When I throw the divining shells and look into the future, I can see that this is only the first battle in a civil war that will soon engulf the entire nation. That war is racing east right now toward New York and Boston, Richmond and Savannah, cracking and roaring like a prairie fire, and there’s not a thing any of us can do but prepare to stand and fight.
Henry Clark welcomes this war. For the past week he’s been hunting me like game. He’s plastered a poster with my description on it on the side of every jail in western Missouri:
WANTED: WHITE WOMAN, AGE 25. BROWN EYES, BLOND HAIR, 5’5” IN HEIGHT, APPROXIMATELY 120 LBS. SLAVE-STEALER, ABOLITIONIST, STATION MASTER ON THE NOTORIOUS LAWRENCE LINE OF THE SO-CALLED UNDERGROUND RAILROAD. GOES BY NAMES “CAROLYN VINTON,” “CARRIE VINTON,” “CAROLYN SAYLOR,” AND “MRS. DEACON PRESGROVE.”
He got most of the details right, but that poster also contains additional information that reads as if it were composed by a madman, which leads me to believe Clark himself wrote it. “Armed and dangerous,” I take as a compliment, but what am I to make of the charge that I am known to “consort with satanic spirits,” or “kill men from afar by mysterious means”? Clark makes it sound as if I’m wanted for witchcraft. I wonder what he’d have written if he’d known I was coming after him with a cavalry unit of black soldiers?
To tell the truth, I’m surprised the word “adulteress” doesn’t appear anywhere, because I’m not just riding into Missouri to free the men and women Henry Clark plans to sell back into bondage. I’m riding to a plantation called Beau Rivage to rescue my lover before Clark hangs him. His name is William Saylor, and I’ve loved him almost all my life. The first day I met him, I pulled a late-blooming orchid out of the mud and thrust it into his hands. “Have a
Ca lopogon pulchellus
,” I said. “You don’t often see them in bloom this time of year.” That was back in Mitchellville, Kentucky, so many years ago I can hardly count them. William was eleven and I was nine—just children both of us, but from the very first it was as if we had been born to spend our lives together.

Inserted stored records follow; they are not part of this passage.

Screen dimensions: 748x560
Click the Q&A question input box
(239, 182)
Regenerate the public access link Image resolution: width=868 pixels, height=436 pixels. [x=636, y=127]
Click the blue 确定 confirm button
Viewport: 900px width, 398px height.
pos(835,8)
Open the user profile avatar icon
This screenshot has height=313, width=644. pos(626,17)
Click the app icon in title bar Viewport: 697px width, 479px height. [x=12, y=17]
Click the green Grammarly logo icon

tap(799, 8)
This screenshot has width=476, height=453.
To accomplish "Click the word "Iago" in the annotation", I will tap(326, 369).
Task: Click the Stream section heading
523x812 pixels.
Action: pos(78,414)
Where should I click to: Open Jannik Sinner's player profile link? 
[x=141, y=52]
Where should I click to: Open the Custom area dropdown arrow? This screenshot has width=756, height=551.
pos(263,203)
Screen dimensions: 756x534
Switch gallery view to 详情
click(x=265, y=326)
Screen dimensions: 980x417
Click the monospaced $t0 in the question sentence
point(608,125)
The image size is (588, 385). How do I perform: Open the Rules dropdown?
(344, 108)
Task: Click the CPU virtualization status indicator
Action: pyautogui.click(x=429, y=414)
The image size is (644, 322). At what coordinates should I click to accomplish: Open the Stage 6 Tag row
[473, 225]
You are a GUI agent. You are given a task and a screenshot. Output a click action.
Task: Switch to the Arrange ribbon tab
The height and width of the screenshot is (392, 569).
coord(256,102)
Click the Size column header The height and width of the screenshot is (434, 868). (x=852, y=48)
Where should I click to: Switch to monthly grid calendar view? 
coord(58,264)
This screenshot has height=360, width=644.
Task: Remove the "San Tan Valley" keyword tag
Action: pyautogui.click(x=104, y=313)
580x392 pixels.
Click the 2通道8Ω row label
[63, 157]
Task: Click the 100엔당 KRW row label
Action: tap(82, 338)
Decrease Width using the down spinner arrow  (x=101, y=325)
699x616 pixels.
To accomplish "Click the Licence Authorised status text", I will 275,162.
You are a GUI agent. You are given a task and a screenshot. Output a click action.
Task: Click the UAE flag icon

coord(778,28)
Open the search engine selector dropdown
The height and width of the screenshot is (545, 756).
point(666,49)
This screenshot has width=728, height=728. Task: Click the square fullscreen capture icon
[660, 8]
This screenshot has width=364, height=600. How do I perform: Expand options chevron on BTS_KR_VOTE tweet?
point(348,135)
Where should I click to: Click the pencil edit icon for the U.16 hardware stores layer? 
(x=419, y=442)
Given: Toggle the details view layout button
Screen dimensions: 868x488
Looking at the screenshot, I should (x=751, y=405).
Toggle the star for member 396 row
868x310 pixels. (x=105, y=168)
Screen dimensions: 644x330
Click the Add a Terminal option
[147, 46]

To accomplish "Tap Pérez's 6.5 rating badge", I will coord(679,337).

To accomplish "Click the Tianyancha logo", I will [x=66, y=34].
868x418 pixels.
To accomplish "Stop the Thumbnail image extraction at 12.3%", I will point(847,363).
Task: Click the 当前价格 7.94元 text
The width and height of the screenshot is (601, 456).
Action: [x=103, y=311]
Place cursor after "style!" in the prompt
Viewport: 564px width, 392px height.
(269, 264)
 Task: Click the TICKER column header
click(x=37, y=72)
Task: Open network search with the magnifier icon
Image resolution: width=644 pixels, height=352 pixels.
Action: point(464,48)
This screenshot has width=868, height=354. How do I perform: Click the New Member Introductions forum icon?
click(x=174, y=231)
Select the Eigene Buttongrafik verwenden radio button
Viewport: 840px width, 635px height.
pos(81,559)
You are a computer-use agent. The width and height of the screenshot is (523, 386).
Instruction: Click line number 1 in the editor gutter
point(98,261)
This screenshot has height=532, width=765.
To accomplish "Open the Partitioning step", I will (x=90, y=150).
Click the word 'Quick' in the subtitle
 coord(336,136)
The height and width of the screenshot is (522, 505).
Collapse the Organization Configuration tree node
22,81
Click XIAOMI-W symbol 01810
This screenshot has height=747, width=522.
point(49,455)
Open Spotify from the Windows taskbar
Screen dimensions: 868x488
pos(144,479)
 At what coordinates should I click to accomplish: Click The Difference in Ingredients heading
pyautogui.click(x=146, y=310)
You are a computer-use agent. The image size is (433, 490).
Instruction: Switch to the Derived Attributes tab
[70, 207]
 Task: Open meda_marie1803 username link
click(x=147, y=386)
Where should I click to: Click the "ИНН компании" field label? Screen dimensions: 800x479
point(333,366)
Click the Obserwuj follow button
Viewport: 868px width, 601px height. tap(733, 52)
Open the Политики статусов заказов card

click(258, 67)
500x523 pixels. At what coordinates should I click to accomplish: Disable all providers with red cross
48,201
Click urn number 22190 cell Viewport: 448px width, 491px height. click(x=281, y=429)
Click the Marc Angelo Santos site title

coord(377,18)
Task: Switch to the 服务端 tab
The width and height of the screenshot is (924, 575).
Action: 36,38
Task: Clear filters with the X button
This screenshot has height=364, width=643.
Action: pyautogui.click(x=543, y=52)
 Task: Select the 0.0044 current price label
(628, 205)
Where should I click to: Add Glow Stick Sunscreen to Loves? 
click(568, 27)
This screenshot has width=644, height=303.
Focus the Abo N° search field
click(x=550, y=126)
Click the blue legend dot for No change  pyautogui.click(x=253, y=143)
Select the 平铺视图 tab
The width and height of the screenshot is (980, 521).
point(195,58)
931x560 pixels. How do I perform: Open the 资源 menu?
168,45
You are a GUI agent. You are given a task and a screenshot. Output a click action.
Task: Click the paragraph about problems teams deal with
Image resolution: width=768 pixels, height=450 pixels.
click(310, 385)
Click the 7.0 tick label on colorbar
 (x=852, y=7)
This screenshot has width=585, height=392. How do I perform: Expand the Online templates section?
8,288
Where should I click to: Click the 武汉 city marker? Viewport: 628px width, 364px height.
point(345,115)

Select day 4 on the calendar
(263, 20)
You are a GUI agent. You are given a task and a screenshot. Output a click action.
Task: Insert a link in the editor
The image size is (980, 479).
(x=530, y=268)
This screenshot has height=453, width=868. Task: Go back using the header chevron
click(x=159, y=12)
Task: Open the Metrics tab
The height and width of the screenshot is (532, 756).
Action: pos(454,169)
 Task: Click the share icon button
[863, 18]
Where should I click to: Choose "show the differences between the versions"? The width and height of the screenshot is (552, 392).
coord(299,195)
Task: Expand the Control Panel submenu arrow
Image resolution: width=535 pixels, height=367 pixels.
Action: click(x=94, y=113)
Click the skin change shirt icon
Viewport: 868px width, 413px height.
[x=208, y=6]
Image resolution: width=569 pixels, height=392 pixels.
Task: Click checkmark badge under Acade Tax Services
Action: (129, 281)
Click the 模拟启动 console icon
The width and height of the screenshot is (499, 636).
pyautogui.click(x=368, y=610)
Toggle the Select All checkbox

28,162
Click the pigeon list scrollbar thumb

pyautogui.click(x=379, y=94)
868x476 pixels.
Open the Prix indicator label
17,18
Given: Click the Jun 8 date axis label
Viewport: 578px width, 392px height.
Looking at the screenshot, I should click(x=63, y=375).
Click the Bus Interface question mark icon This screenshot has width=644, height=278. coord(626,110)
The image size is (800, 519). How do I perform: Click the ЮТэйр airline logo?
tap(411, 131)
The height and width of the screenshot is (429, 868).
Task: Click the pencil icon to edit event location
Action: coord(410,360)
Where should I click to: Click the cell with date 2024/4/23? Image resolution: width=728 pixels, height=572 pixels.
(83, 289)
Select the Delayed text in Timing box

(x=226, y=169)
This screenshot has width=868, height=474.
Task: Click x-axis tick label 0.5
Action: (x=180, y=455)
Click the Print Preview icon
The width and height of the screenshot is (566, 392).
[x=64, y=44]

William examined the orchid and then stared up at me with dark eyes that reminded me of the black waters of the upper Amazon—a tall, skinny, pale boy with thick, silky hair the color of caramel candy. “You speak Latin?” he said in an awed tone that I found very gratifying. Even in those first few minutes of our acquaintance, I wanted to impress him. Neither of us had the slightest suspicion that we’d just fallen in love or that we’d stay in love forever.
Our lives have been full of so many missed opportunities that when I think about them, they drive me half mad. If I’d stayed in Mitchellville instead of going back to Brazil with my father, we would have married as soon as William got out of medical school, but instead I married the wrong man and spent almost an entire year grieving for William while he grieved for me. Each of us thought the other was dead, and by the time we found each other again, every penny of the great fortune my father had left me was gone, and the war in Kansas had begun. If William and I hadn’t been deceived and lied to, I would never have lost him a second time to Henry Clark or seen my baby boy taken away by Clark’s men, trussed up in a pillowcase like a dead rabbit.